◆ The problem ◆
Your task is to repeat each record verbatim, exactly as it was written.

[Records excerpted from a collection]
# # #
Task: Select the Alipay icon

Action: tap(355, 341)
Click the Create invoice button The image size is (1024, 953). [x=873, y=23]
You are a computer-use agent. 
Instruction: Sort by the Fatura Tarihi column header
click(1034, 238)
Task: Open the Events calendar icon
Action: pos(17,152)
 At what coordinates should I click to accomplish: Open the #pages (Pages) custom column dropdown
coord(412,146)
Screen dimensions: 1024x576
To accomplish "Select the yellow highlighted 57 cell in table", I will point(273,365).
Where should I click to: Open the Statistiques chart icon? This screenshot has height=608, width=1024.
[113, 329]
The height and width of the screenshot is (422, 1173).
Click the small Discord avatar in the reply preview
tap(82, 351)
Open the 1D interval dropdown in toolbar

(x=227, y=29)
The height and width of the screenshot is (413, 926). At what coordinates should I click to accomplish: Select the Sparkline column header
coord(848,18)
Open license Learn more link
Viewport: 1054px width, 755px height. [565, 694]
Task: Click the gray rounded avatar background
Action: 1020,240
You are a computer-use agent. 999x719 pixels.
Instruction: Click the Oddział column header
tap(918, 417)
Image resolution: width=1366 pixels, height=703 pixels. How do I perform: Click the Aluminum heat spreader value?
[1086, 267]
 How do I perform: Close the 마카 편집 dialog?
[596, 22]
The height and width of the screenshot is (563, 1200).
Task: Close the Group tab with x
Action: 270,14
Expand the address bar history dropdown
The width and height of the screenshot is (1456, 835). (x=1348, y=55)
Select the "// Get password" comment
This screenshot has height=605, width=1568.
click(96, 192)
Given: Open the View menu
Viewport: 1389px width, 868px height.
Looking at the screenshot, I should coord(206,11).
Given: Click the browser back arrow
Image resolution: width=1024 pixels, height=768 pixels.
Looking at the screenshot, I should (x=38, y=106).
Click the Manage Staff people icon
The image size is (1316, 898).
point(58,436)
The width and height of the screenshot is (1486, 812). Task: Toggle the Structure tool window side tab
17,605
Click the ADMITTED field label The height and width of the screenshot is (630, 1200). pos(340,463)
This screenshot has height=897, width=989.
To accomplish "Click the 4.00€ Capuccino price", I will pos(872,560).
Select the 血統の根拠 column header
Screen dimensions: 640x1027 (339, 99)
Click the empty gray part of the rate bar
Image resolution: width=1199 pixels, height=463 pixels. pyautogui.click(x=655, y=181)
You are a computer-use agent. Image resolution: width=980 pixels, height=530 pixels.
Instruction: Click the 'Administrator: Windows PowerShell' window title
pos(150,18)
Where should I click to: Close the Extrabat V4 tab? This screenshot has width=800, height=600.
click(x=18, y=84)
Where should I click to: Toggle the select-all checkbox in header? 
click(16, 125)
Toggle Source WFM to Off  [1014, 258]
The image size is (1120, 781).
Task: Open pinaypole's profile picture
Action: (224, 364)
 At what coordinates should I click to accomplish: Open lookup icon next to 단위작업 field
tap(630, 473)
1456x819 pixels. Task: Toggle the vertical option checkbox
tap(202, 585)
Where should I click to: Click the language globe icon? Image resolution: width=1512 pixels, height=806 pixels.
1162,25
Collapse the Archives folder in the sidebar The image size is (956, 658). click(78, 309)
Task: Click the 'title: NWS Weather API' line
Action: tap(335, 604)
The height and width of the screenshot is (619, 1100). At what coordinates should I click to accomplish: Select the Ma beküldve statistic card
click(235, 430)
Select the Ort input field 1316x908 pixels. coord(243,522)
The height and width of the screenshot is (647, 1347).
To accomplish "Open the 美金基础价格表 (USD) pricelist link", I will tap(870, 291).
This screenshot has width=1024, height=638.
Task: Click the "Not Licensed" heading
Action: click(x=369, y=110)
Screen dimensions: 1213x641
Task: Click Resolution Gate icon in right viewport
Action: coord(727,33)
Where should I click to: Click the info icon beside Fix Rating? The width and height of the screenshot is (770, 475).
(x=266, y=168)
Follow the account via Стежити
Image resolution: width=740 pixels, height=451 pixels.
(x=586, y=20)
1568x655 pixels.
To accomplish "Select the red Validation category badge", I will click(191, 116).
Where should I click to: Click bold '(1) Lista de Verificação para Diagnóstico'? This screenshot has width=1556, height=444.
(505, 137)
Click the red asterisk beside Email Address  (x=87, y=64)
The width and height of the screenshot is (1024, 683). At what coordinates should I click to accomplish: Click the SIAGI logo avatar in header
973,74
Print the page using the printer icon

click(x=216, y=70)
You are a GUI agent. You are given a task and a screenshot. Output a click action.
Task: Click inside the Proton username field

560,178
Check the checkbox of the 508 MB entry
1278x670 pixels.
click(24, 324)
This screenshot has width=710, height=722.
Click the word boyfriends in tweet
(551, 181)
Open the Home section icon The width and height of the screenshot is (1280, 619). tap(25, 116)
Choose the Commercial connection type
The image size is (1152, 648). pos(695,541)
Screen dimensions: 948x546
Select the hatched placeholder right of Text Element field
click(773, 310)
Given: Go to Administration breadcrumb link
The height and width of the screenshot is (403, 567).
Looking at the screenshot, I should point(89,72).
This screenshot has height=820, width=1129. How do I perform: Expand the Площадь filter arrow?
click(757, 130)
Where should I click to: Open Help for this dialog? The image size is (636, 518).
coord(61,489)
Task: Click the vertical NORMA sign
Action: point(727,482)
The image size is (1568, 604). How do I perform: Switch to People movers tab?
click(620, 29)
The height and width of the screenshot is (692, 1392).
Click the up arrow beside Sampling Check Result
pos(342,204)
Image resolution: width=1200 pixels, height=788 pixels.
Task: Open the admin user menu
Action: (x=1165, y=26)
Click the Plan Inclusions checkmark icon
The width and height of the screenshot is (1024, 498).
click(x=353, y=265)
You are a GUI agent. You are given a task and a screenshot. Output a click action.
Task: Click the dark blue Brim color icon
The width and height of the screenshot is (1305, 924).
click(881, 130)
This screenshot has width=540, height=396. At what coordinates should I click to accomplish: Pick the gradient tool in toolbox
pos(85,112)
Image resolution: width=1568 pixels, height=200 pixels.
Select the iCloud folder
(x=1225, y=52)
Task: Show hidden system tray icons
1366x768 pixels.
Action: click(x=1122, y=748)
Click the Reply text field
# # #
◆ Solution below ◆
Task: Select the Alipay icon

Action: tap(355, 341)
Click the Create invoice button The image size is (1024, 953). [x=873, y=23]
You are a computer-use agent. 
Instruction: Sort by the Fatura Tarihi column header
click(1034, 238)
Task: Open the Events calendar icon
Action: pos(17,152)
 At what coordinates should I click to accomplish: Open the #pages (Pages) custom column dropdown
coord(412,146)
Screen dimensions: 1024x576
To accomplish "Select the yellow highlighted 57 cell in table", I will point(273,365).
Where should I click to: Open the Statistiques chart icon? This screenshot has height=608, width=1024.
[113, 329]
The height and width of the screenshot is (422, 1173).
Click the small Discord avatar in the reply preview
tap(82, 351)
Open the 1D interval dropdown in toolbar

(x=227, y=29)
The height and width of the screenshot is (413, 926). At what coordinates should I click to accomplish: Select the Sparkline column header
coord(848,18)
Open license Learn more link
Viewport: 1054px width, 755px height. [565, 694]
Task: Click the gray rounded avatar background
Action: 1020,240
You are a computer-use agent. 999x719 pixels.
Instruction: Click the Oddział column header
tap(918, 417)
Image resolution: width=1366 pixels, height=703 pixels. How do I perform: Click the Aluminum heat spreader value?
[1086, 267]
 How do I perform: Close the 마카 편집 dialog?
[596, 22]
The height and width of the screenshot is (563, 1200).
Task: Close the Group tab with x
Action: 270,14
Expand the address bar history dropdown
The width and height of the screenshot is (1456, 835). (x=1348, y=55)
Select the "// Get password" comment
This screenshot has height=605, width=1568.
click(96, 192)
Given: Open the View menu
Viewport: 1389px width, 868px height.
Looking at the screenshot, I should coord(206,11).
Given: Click the browser back arrow
Image resolution: width=1024 pixels, height=768 pixels.
Looking at the screenshot, I should (x=38, y=106).
Click the Manage Staff people icon
The image size is (1316, 898).
point(58,436)
The width and height of the screenshot is (1486, 812). Task: Toggle the Structure tool window side tab
17,605
Click the ADMITTED field label The height and width of the screenshot is (630, 1200). pos(340,463)
This screenshot has height=897, width=989.
To accomplish "Click the 4.00€ Capuccino price", I will pos(872,560).
Select the 血統の根拠 column header
Screen dimensions: 640x1027 (339, 99)
Click the empty gray part of the rate bar
Image resolution: width=1199 pixels, height=463 pixels. pyautogui.click(x=655, y=181)
You are a computer-use agent. Image resolution: width=980 pixels, height=530 pixels.
Instruction: Click the 'Administrator: Windows PowerShell' window title
pos(150,18)
Where should I click to: Close the Extrabat V4 tab? This screenshot has width=800, height=600.
click(x=18, y=84)
Where should I click to: Toggle the select-all checkbox in header? 
click(16, 125)
Toggle Source WFM to Off  [1014, 258]
The image size is (1120, 781).
Task: Open pinaypole's profile picture
Action: (224, 364)
 At what coordinates should I click to accomplish: Open lookup icon next to 단위작업 field
tap(630, 473)
1456x819 pixels. Task: Toggle the vertical option checkbox
tap(202, 585)
Where should I click to: Click the language globe icon? Image resolution: width=1512 pixels, height=806 pixels.
1162,25
Collapse the Archives folder in the sidebar The image size is (956, 658). click(78, 309)
Task: Click the 'title: NWS Weather API' line
Action: tap(335, 604)
The height and width of the screenshot is (619, 1100). At what coordinates should I click to accomplish: Select the Ma beküldve statistic card
click(235, 430)
Select the Ort input field 1316x908 pixels. coord(243,522)
The height and width of the screenshot is (647, 1347).
To accomplish "Open the 美金基础价格表 (USD) pricelist link", I will tap(870, 291).
This screenshot has width=1024, height=638.
Task: Click the "Not Licensed" heading
Action: click(x=369, y=110)
Screen dimensions: 1213x641
Task: Click Resolution Gate icon in right viewport
Action: coord(727,33)
Where should I click to: Click the info icon beside Fix Rating? The width and height of the screenshot is (770, 475).
(x=266, y=168)
Follow the account via Стежити
Image resolution: width=740 pixels, height=451 pixels.
(x=586, y=20)
1568x655 pixels.
To accomplish "Select the red Validation category badge", I will click(191, 116).
Where should I click to: Click bold '(1) Lista de Verificação para Diagnóstico'? This screenshot has width=1556, height=444.
(505, 137)
Click the red asterisk beside Email Address  (x=87, y=64)
The width and height of the screenshot is (1024, 683). At what coordinates should I click to accomplish: Click the SIAGI logo avatar in header
973,74
Print the page using the printer icon

click(x=216, y=70)
You are a GUI agent. You are given a task and a screenshot. Output a click action.
Task: Click inside the Proton username field

560,178
Check the checkbox of the 508 MB entry
1278x670 pixels.
click(24, 324)
This screenshot has width=710, height=722.
Click the word boyfriends in tweet
(551, 181)
Open the Home section icon The width and height of the screenshot is (1280, 619). tap(25, 116)
Choose the Commercial connection type
The image size is (1152, 648). pos(695,541)
Screen dimensions: 948x546
Select the hatched placeholder right of Text Element field
click(773, 310)
Given: Go to Administration breadcrumb link
The height and width of the screenshot is (403, 567).
Looking at the screenshot, I should point(89,72).
This screenshot has height=820, width=1129. How do I perform: Expand the Площадь filter arrow?
click(757, 130)
Where should I click to: Open Help for this dialog? The image size is (636, 518).
coord(61,489)
Task: Click the vertical NORMA sign
Action: point(727,482)
The image size is (1568, 604). How do I perform: Switch to People movers tab?
click(620, 29)
The height and width of the screenshot is (692, 1392).
Click the up arrow beside Sampling Check Result
pos(342,204)
Image resolution: width=1200 pixels, height=788 pixels.
Task: Open the admin user menu
Action: (x=1165, y=26)
Click the Plan Inclusions checkmark icon
The width and height of the screenshot is (1024, 498).
click(x=353, y=265)
You are a GUI agent. You are given a task and a screenshot. Output a click action.
Task: Click the dark blue Brim color icon
The width and height of the screenshot is (1305, 924).
click(881, 130)
This screenshot has width=540, height=396. At what coordinates should I click to accomplish: Pick the gradient tool in toolbox
pos(85,112)
Image resolution: width=1568 pixels, height=200 pixels.
Select the iCloud folder
(x=1225, y=52)
Task: Show hidden system tray icons
1366x768 pixels.
Action: click(x=1122, y=748)
Click the Reply text field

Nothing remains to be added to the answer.